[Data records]
----

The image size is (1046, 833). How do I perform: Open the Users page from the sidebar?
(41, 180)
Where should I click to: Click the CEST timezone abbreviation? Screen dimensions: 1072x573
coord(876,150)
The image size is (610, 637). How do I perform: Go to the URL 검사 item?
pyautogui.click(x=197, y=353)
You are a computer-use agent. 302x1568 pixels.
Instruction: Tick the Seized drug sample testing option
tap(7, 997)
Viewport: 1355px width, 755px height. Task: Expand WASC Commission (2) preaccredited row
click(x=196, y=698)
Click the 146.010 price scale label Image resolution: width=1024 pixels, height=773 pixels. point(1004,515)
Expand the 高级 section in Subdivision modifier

----

AIM OF THE TASK. Give the records from the first line through the line holding "pyautogui.click(x=197, y=353)", both included, as a Markdown table with two columns, Row and Line. Put each line in its own numbered row and skip any blank lines.

RESPONSE.
| Row | Line |
|---|---|
| 1 | The image size is (1046, 833). How do I perform: Open the Users page from the sidebar? |
| 2 | (41, 180) |
| 3 | Where should I click to: Click the CEST timezone abbreviation? Screen dimensions: 1072x573 |
| 4 | coord(876,150) |
| 5 | The image size is (610, 637). How do I perform: Go to the URL 검사 item? |
| 6 | pyautogui.click(x=197, y=353) |